◆ SOURCE DATA:
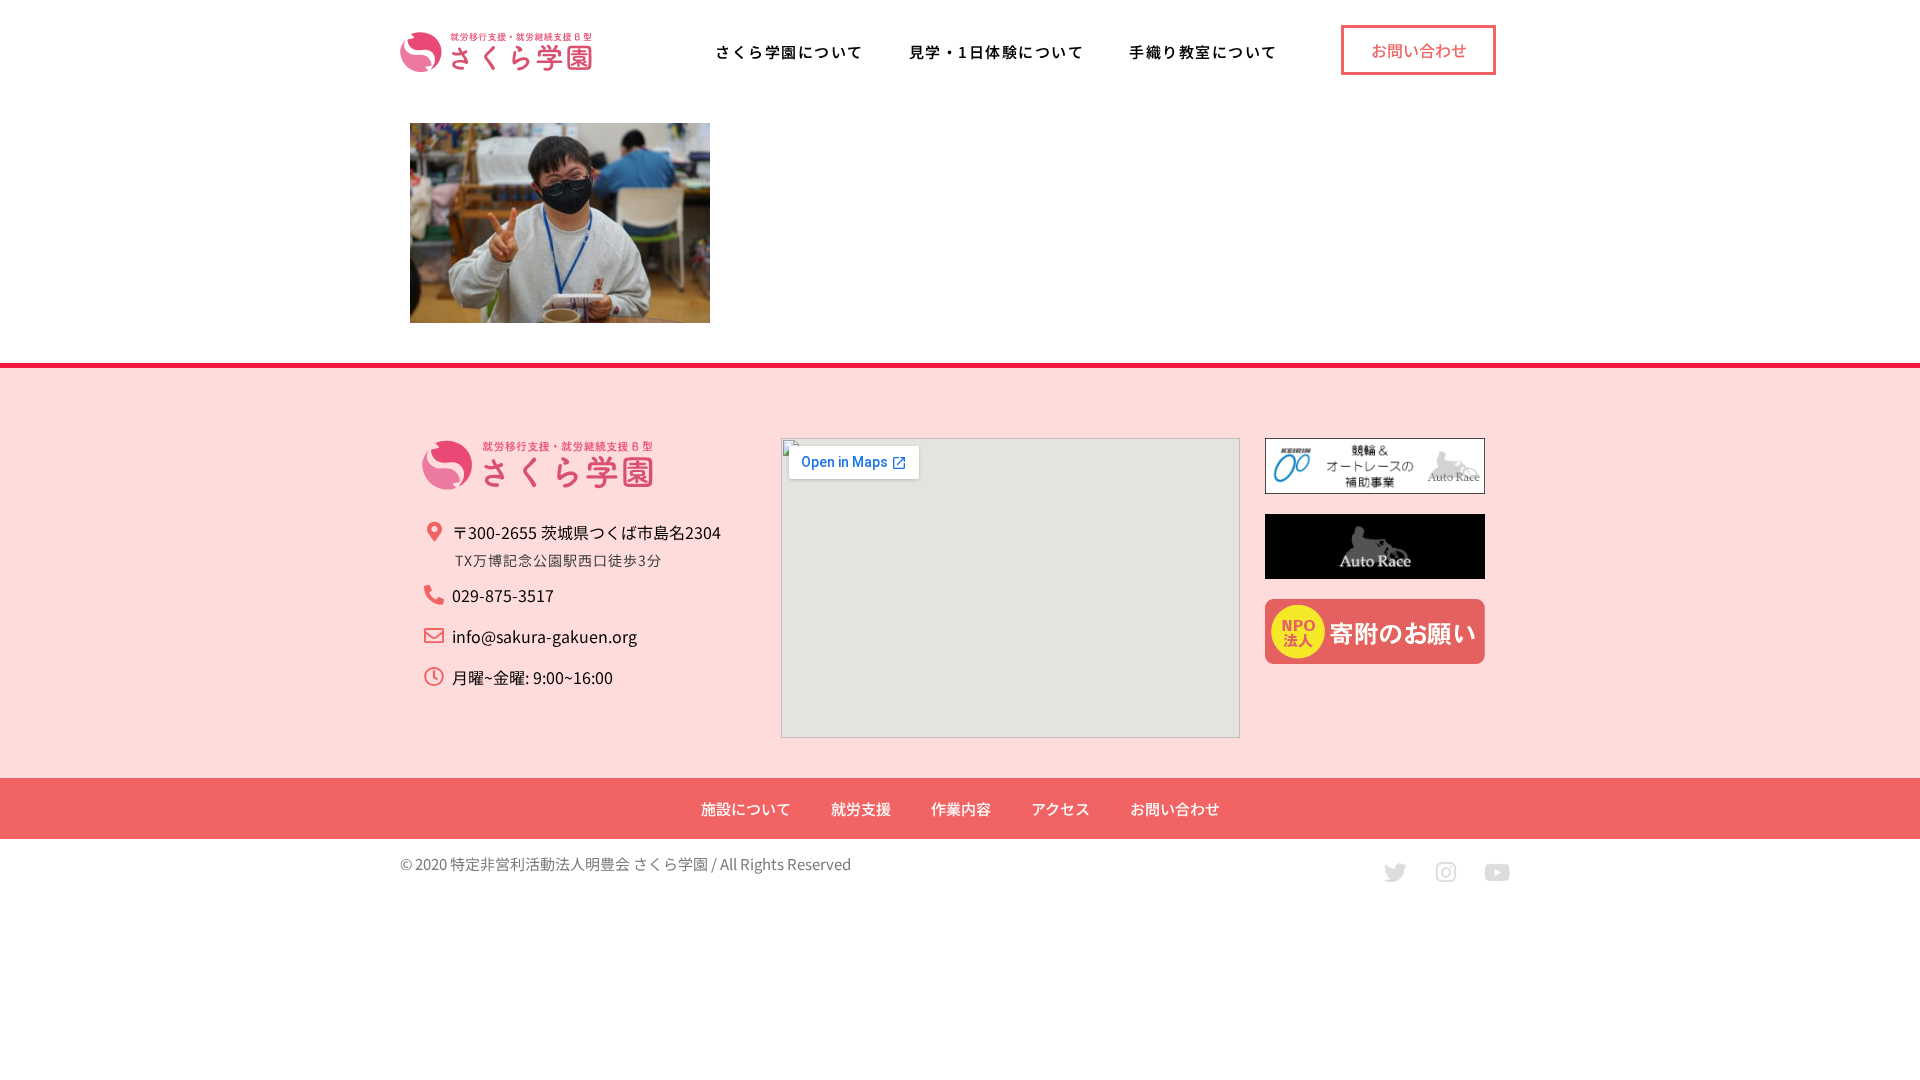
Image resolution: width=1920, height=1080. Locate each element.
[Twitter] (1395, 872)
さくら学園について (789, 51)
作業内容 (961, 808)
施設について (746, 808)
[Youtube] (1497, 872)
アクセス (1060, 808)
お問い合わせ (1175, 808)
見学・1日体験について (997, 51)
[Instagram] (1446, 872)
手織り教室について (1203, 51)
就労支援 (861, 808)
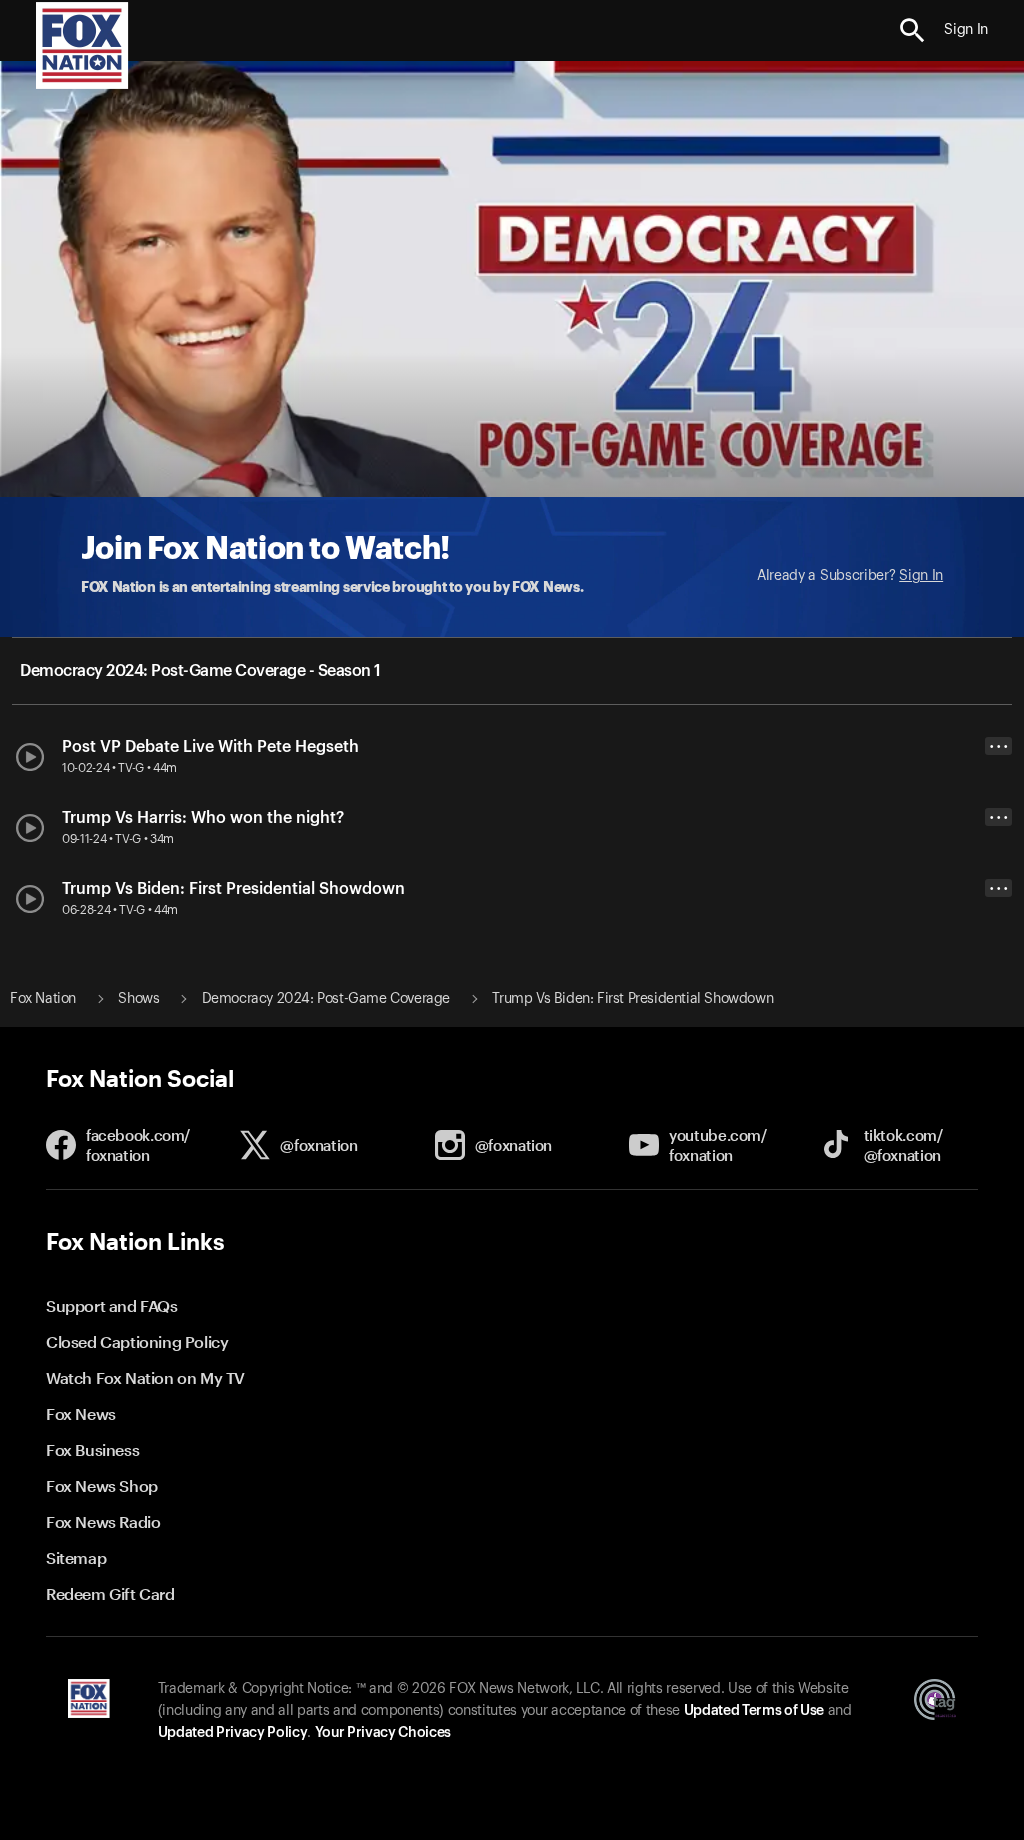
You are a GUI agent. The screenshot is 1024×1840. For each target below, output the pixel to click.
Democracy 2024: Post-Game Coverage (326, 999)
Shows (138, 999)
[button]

◆ EXERCISE PROMPT:
Drop the images; return the entries above exactly as they appear.

◆ WRITTEN REPLY:
Image resolution: width=1920, height=1080. Locate each element.
[Twitter] (1395, 872)
さくら学園について (789, 51)
作業内容 (961, 808)
施設について (746, 808)
[Youtube] (1497, 872)
アクセス (1060, 808)
お問い合わせ (1175, 808)
見学・1日体験について (997, 51)
[Instagram] (1446, 872)
手織り教室について (1203, 51)
就労支援 (861, 808)
You are a GUI agent. The screenshot is 1024×1840. For each target below, output the pixel to click.
Democracy 2024: Post-Game Coverage (326, 999)
Shows (138, 999)
[button]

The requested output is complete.